Engineering Contradictions & Design Principles
Engineering Contradiction Analysis
1Productivity
If hardware allocation and resource settings are fixed for neural network operations, then device complexity is reduced and ease of operation is improved, but processing efficiency and adaptability to different operation states deteriorate
Solution Approach 1:
The patent implements dynamic hardware allocation and resource setting adjustment based on operation states. The artificial neural network module monitors operation states and dynamically modifies hardware allocation and resource settings during execution, transforming the system from static to dynamic configuration to improve processing efficiency for different neural network operations.
Solution Approach 2:
The system changes hardware allocation parameters and resource setting parameters based on detected operation states. By adjusting these parameters dynamically, the system optimizes performance for different types of neural network operations without requiring complete system redesign, thus improving productivity while managing complexity through parameterization.

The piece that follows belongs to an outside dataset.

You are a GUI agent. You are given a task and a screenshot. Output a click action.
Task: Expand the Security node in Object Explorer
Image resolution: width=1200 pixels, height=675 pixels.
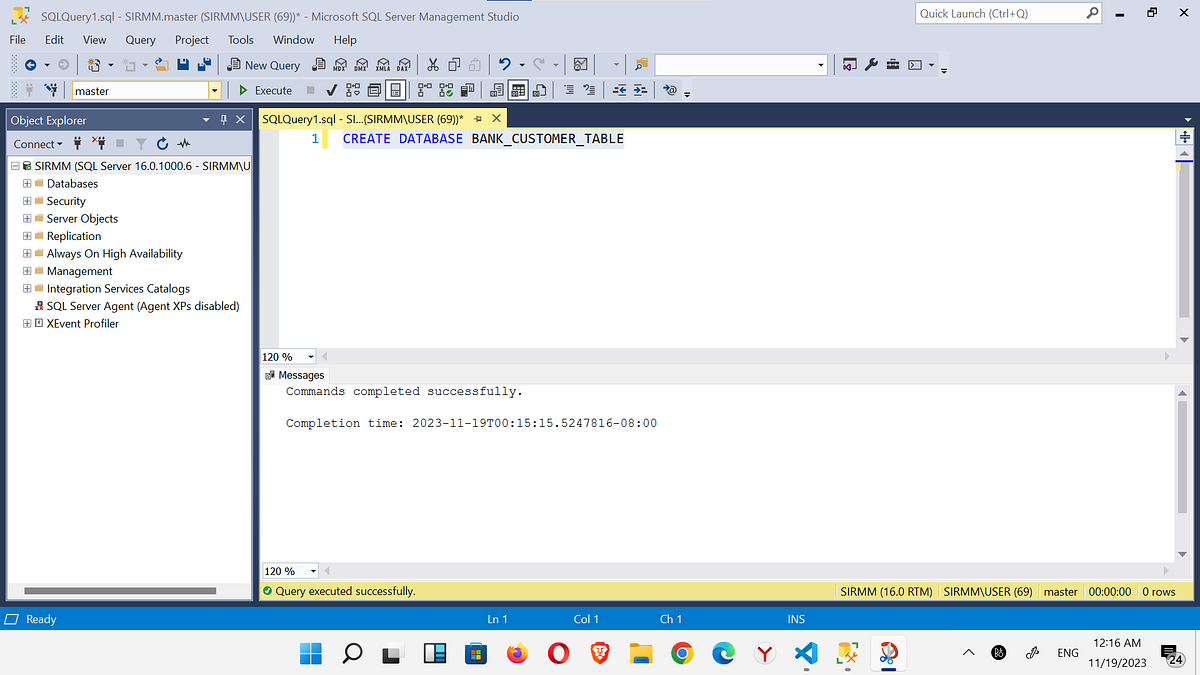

2Adaptability or versatility
If hardware resources are allocated for all possible operation states, then adaptability is improved, but device complexity and power consumption increase
Solution Approach 1:
The system dynamically adjusts resource allocation based on actual operation states rather than maintaining fixed high-level resource allocation for all possible states. This dynamic approach allows the system to adapt to different operation requirements while consuming power only when and where needed, reducing overall power consumption while maintaining high adaptability.
Solution Approach 2:
The artificial neural network module performs preliminary detection of operation states and pre-adjusts hardware allocation and resource settings before executing operations. This preliminary action ensures that resources are optimally configured for the specific operation at hand without maintaining excessive resources in standby, thereby reducing power consumption while preserving adaptability.
3Productivity
If dynamic hardware allocation and resource setting adjustment are implemented, then neural network operation efficiency is improved, but device complexity and control difficulty increase
Solution Approach 1:
The artificial neural network module is designed as a universal component that handles multiple functions: operation state detection, hardware allocation determination, resource setting adjustment, and operation execution. By consolidating these functions into a single multi-functional module, the system improves neural network operation efficiency while minimizing the increase in overall device complexity through functional integration.
Data Source
AI summary
A method for an artificial neural network operation on a plurality of subgraphs may include generating a resource determination trigger corresponding to a target subgraph among the plurality of subgraphs included in a target neural network model; generating a control signal for hardware allocated to the target subgraph and driving resource settings in response to the resource determination trigger; changing, based on the control signal, at least one of hardware allocated to the target subgraph and driving resource settings; and performing an operation on the target subgraph based on the changed hardware and driving resource settings.